INFORMATION SUPPLIED:

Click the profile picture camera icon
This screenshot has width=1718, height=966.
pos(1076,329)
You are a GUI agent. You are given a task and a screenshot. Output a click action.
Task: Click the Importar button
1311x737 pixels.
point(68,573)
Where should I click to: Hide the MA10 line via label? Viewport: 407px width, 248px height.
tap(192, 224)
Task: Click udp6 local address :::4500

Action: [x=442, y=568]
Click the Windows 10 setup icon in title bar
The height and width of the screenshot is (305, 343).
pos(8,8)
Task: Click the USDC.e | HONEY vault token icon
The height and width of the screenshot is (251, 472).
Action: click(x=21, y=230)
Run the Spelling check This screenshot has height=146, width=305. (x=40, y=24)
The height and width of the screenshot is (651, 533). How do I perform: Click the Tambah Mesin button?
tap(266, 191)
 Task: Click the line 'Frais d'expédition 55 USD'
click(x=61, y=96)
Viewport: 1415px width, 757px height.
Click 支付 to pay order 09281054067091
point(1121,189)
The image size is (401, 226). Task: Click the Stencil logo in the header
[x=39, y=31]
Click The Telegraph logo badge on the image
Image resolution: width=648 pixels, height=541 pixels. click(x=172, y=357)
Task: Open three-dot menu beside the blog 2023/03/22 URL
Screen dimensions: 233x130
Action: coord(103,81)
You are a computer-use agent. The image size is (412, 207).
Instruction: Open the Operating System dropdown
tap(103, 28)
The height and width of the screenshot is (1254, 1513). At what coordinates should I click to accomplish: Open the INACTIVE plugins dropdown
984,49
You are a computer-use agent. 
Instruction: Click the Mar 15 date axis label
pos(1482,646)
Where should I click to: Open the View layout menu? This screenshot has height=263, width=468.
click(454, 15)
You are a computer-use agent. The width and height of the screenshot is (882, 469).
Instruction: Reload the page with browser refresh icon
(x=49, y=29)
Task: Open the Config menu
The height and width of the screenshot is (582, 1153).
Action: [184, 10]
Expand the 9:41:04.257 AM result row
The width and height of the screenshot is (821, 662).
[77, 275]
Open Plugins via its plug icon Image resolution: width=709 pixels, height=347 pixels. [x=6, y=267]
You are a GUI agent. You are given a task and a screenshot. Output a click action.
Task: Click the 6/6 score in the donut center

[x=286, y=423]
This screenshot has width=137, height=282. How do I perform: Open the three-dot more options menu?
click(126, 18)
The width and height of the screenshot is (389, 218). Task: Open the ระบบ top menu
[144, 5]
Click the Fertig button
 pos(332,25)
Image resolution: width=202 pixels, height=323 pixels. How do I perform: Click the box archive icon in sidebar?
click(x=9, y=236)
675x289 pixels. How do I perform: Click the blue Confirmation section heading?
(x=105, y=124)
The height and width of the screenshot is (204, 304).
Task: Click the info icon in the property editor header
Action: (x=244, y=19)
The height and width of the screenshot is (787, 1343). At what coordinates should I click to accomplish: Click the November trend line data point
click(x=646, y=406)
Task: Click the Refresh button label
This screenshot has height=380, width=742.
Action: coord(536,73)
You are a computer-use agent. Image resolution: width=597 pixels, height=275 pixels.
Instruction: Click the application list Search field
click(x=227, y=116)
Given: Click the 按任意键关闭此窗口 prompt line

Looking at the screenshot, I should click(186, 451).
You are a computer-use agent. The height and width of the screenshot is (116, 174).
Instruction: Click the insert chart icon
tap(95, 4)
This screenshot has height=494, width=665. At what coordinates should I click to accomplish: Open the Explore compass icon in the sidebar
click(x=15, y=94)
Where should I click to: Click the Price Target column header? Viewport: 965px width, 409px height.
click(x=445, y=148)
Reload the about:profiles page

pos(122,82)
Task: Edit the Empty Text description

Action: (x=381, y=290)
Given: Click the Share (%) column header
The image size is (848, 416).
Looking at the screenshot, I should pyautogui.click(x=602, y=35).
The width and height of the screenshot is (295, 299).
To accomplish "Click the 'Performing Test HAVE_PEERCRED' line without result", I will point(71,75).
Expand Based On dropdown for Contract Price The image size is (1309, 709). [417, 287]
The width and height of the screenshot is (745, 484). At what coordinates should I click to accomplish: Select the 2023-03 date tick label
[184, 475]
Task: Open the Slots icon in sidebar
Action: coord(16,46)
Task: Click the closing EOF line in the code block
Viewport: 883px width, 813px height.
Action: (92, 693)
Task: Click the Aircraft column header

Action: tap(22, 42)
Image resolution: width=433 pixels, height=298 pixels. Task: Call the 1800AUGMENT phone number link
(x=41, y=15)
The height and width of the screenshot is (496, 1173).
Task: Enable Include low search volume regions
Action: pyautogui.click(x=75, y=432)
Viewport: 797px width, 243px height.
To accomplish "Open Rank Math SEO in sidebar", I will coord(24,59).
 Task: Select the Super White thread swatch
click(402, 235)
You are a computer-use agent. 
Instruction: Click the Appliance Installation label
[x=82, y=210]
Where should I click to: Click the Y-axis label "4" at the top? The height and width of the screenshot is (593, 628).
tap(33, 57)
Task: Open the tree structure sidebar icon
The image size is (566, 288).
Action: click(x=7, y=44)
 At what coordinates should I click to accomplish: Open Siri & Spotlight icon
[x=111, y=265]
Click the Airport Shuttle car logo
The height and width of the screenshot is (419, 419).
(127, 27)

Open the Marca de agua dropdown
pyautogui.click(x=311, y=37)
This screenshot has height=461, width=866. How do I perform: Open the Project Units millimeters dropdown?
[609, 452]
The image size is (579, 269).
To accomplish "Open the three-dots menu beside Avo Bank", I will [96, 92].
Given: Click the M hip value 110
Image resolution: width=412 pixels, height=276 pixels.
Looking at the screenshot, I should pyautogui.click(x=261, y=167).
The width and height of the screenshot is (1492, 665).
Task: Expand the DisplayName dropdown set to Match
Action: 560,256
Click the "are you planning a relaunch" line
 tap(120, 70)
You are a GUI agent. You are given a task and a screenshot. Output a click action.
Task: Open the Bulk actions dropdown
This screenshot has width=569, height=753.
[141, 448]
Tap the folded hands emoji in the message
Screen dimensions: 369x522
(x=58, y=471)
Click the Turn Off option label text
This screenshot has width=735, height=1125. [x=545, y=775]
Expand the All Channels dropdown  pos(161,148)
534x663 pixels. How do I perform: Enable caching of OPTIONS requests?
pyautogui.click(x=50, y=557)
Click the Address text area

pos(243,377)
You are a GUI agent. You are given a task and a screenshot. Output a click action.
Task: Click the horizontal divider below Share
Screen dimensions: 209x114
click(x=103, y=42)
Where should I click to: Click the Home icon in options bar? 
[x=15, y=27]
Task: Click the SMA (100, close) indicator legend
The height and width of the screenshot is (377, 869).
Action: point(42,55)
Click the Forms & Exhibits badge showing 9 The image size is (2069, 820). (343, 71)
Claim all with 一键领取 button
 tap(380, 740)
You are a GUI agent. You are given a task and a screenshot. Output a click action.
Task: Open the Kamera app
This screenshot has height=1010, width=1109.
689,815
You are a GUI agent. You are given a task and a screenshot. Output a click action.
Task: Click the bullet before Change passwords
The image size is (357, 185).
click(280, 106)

PROBLEM DETAILS:
Count the lines in the rows above that contain the string "accomplish", treating uppercase and lowercase as different, and reply with the number alone.

SOLVED PROBLEM:
8